まず、AIを搭載した自動運転車が社会にもたらしうる様々な効果に対する期待度は、日本が他国に比べて圧倒的に高い傾向にあることが判明しました。とはいえ、期待が寄せられる効果の上位は各国共通で、高齢者・障害者の移動支援、効率的な運転による燃料費の節約、重大事故の減少の3つでした。他方、IoT活用商品を利用したい場面について質問したところ、各国間に共通する傾向として、私生活での利用について前向きな人が多いことが明らかになりました。また、私生活でIoTを活用したい用途としては、各国共通で、財布・鍵の位置、室内温度の管理が上位に挙げられました。

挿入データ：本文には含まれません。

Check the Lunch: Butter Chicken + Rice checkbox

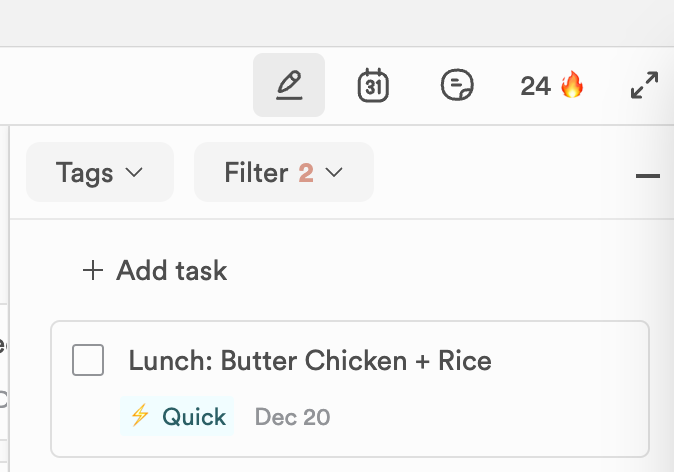88,360
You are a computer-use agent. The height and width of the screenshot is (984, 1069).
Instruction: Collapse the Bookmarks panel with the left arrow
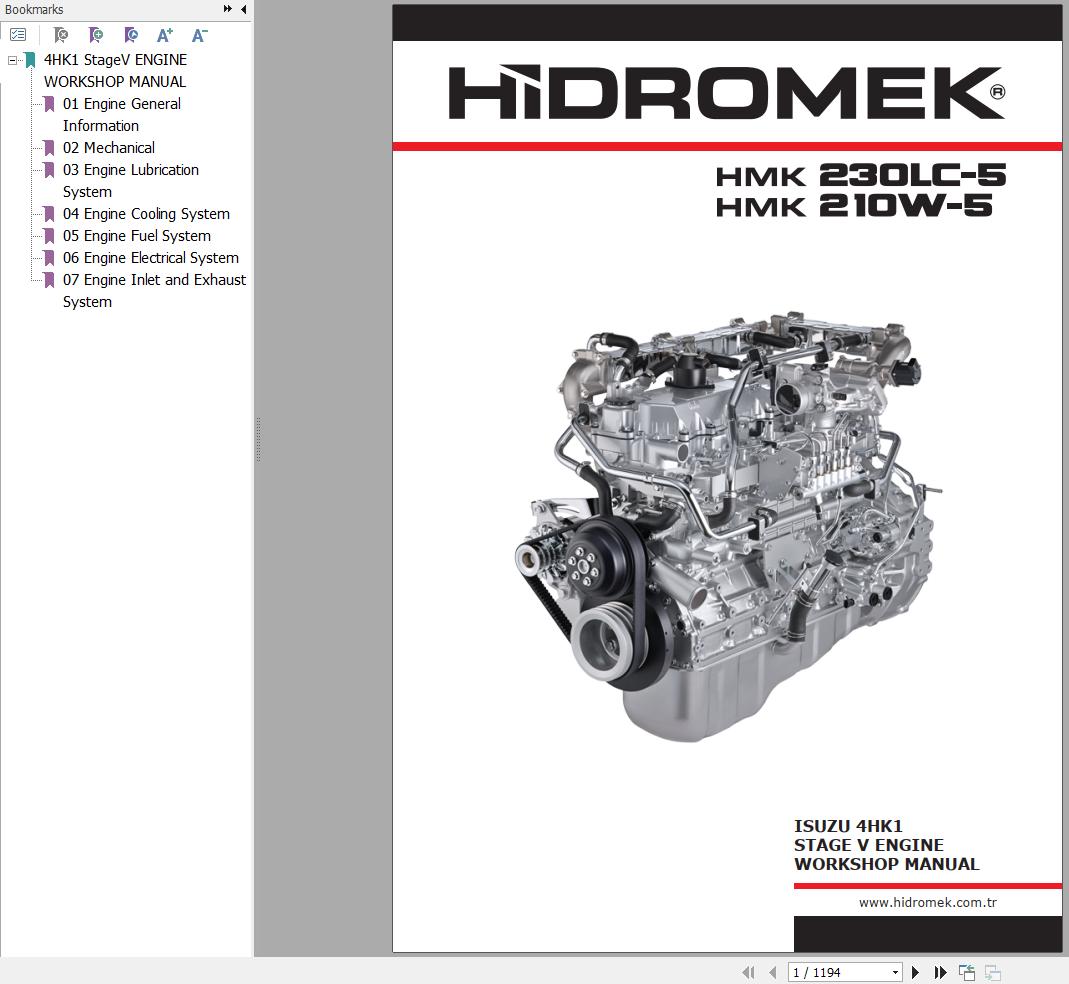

消費者の先端技術に対する期待が高いからといって、必ずしもその期待が先端技術にかかる費用に対する支払い意欲に直結するとは限りません。次に、自動車を所有している人を対象に調査したところ、米国・英国・スウェーデンの人々は、自動運転機能を搭載するために、現在の車の購入価格の約半額までならば追加で支払う意欲があると答えましたが、日本人は現在の車の購入価格の1/4程度の価格しか追加で支払う意欲がないことがわかりました。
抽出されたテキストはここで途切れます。